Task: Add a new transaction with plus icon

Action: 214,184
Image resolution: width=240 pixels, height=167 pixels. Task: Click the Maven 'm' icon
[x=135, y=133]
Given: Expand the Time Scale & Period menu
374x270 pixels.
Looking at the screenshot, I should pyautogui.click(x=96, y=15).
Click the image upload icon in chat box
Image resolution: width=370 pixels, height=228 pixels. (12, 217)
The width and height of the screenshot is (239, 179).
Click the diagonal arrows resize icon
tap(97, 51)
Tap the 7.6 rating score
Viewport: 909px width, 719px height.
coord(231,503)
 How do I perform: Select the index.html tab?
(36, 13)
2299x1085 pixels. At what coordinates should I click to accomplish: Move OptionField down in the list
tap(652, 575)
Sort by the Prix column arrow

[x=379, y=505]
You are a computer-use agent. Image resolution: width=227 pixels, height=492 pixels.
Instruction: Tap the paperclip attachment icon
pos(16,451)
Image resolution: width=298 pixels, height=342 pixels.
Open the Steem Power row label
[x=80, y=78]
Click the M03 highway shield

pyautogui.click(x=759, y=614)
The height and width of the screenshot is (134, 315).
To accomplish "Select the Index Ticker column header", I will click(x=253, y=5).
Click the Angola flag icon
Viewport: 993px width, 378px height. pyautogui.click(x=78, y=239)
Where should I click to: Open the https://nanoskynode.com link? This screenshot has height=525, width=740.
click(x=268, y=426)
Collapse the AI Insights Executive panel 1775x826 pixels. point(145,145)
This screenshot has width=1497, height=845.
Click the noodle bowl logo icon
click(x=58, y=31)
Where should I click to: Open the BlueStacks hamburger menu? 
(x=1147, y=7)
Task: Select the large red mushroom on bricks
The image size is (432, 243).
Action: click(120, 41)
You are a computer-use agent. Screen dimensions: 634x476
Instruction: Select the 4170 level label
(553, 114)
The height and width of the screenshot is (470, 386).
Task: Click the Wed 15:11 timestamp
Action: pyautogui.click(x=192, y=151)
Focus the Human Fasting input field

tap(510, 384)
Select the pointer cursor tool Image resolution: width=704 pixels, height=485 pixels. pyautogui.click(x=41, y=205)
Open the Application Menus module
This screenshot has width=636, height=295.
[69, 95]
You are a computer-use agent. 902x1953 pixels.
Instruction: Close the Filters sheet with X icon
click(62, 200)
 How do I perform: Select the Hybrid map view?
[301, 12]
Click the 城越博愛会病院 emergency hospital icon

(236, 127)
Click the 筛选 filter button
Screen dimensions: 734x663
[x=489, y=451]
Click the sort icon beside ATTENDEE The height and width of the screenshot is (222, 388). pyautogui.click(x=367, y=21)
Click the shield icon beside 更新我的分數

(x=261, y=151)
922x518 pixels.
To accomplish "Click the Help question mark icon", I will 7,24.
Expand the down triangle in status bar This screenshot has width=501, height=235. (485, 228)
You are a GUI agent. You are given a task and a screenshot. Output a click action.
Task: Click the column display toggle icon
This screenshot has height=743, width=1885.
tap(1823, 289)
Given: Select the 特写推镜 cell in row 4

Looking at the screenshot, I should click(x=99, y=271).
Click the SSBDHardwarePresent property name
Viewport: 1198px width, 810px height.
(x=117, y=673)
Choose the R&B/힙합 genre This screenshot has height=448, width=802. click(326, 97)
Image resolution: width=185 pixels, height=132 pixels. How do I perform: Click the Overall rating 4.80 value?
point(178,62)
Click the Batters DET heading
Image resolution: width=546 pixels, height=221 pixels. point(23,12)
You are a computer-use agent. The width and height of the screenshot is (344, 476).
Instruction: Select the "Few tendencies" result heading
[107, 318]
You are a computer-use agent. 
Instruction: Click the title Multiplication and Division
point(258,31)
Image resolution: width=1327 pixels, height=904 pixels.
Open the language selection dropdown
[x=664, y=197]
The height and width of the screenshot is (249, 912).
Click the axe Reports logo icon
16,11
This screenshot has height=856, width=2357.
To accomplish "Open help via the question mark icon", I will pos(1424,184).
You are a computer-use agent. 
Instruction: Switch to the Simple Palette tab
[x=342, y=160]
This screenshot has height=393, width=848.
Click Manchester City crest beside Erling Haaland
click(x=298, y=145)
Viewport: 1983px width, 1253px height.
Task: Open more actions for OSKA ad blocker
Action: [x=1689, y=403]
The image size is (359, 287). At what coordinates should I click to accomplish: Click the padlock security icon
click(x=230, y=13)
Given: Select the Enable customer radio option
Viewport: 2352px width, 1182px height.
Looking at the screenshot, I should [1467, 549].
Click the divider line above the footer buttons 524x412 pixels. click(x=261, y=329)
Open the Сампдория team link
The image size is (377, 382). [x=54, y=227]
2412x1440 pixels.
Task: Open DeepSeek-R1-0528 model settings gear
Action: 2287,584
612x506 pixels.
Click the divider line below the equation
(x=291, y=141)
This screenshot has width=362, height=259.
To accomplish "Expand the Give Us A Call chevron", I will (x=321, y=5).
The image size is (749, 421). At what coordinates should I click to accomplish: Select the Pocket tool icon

### Set problem
Output every line of the listing above as a numbered list, omitting any blank lines.

### Exercise solution
1. Task: Add a new transaction with plus icon
2. Action: 214,184
3. Image resolution: width=240 pixels, height=167 pixels. Task: Click the Maven 'm' icon
4. [x=135, y=133]
5. Given: Expand the Time Scale & Period menu
6. 374x270 pixels.
7. Looking at the screenshot, I should pyautogui.click(x=96, y=15).
8. Click the image upload icon in chat box
9. Image resolution: width=370 pixels, height=228 pixels. (12, 217)
10. The width and height of the screenshot is (239, 179).
11. Click the diagonal arrows resize icon
12. tap(97, 51)
13. Tap the 7.6 rating score
14. Viewport: 909px width, 719px height.
15. coord(231,503)
16.  How do I perform: Select the index.html tab?
17. (36, 13)
18. 2299x1085 pixels. At what coordinates should I click to accomplish: Move OptionField down in the list
19. tap(652, 575)
20. Sort by the Prix column arrow
21. [x=379, y=505]
22. You are a computer-use agent. Image resolution: width=227 pixels, height=492 pixels.
23. Instruction: Tap the paperclip attachment icon
24. pos(16,451)
25. Image resolution: width=298 pixels, height=342 pixels.
26. Open the Steem Power row label
27. [x=80, y=78]
28. Click the M03 highway shield
29. pyautogui.click(x=759, y=614)
30. The height and width of the screenshot is (134, 315).
31. To accomplish "Select the Index Ticker column header", I will click(x=253, y=5).
32. Click the Angola flag icon
33. Viewport: 993px width, 378px height. pyautogui.click(x=78, y=239)
34. Where should I click to: Open the https://nanoskynode.com link? This screenshot has height=525, width=740.
35. click(x=268, y=426)
36. Collapse the AI Insights Executive panel 1775x826 pixels. point(145,145)
37. This screenshot has width=1497, height=845.
38. Click the noodle bowl logo icon
39. click(x=58, y=31)
40. Where should I click to: Open the BlueStacks hamburger menu? 
41. (x=1147, y=7)
42. Task: Select the large red mushroom on bricks
43. The image size is (432, 243).
44. Action: click(120, 41)
45. You are a computer-use agent. Screen dimensions: 634x476
46. Instruction: Select the 4170 level label
47. (553, 114)
48. The height and width of the screenshot is (470, 386).
49. Task: Click the Wed 15:11 timestamp
50. Action: pyautogui.click(x=192, y=151)
51. Focus the Human Fasting input field
52. tap(510, 384)
53. Select the pointer cursor tool Image resolution: width=704 pixels, height=485 pixels. pyautogui.click(x=41, y=205)
54. Open the Application Menus module
55. This screenshot has width=636, height=295.
56. [69, 95]
57. You are a computer-use agent. 902x1953 pixels.
58. Instruction: Close the Filters sheet with X icon
59. click(62, 200)
60.  How do I perform: Select the Hybrid map view?
61. [301, 12]
62. Click the 城越博愛会病院 emergency hospital icon
63. (236, 127)
64. Click the 筛选 filter button
65. Screen dimensions: 734x663
66. [x=489, y=451]
67. Click the sort icon beside ATTENDEE The height and width of the screenshot is (222, 388). pyautogui.click(x=367, y=21)
68. Click the shield icon beside 更新我的分數
69. (x=261, y=151)
70. 922x518 pixels.
71. To accomplish "Click the Help question mark icon", I will 7,24.
72. Expand the down triangle in status bar This screenshot has width=501, height=235. (485, 228)
73. You are a GUI agent. You are given a task and a screenshot. Output a click action.
74. Task: Click the column display toggle icon
75. This screenshot has height=743, width=1885.
76. tap(1823, 289)
77. Given: Select the 特写推镜 cell in row 4
78. Looking at the screenshot, I should click(x=99, y=271).
79. Click the SSBDHardwarePresent property name
80. Viewport: 1198px width, 810px height.
81. (x=117, y=673)
82. Choose the R&B/힙합 genre This screenshot has height=448, width=802. click(326, 97)
83. Image resolution: width=185 pixels, height=132 pixels. How do I perform: Click the Overall rating 4.80 value?
84. point(178,62)
85. Click the Batters DET heading
86. Image resolution: width=546 pixels, height=221 pixels. point(23,12)
87. You are a computer-use agent. The width and height of the screenshot is (344, 476).
88. Instruction: Select the "Few tendencies" result heading
89. [107, 318]
90. You are a computer-use agent. 
91. Instruction: Click the title Multiplication and Division
92. point(258,31)
93. Image resolution: width=1327 pixels, height=904 pixels.
94. Open the language selection dropdown
95. [x=664, y=197]
96. The height and width of the screenshot is (249, 912).
97. Click the axe Reports logo icon
98. 16,11
99. This screenshot has height=856, width=2357.
100. To accomplish "Open help via the question mark icon", I will pos(1424,184).
101. You are a computer-use agent. 
102. Instruction: Switch to the Simple Palette tab
103. [x=342, y=160]
104. This screenshot has height=393, width=848.
105. Click Manchester City crest beside Erling Haaland
106. click(x=298, y=145)
107. Viewport: 1983px width, 1253px height.
108. Task: Open more actions for OSKA ad blocker
109. Action: [x=1689, y=403]
110. The image size is (359, 287). At what coordinates should I click to accomplish: Click the padlock security icon
111. click(x=230, y=13)
112. Given: Select the Enable customer radio option
113. Viewport: 2352px width, 1182px height.
114. Looking at the screenshot, I should [1467, 549].
115. Click the divider line above the footer buttons 524x412 pixels. click(x=261, y=329)
116. Open the Сампдория team link
117. The image size is (377, 382). [x=54, y=227]
118. 2412x1440 pixels.
119. Task: Open DeepSeek-R1-0528 model settings gear
120. Action: 2287,584
121. 612x506 pixels.
122. Click the divider line below the equation
123. (x=291, y=141)
124. This screenshot has width=362, height=259.
125. To accomplish "Expand the Give Us A Call chevron", I will (x=321, y=5).
126. The image size is (749, 421). At what coordinates should I click to accomplish: Select the Pocket tool icon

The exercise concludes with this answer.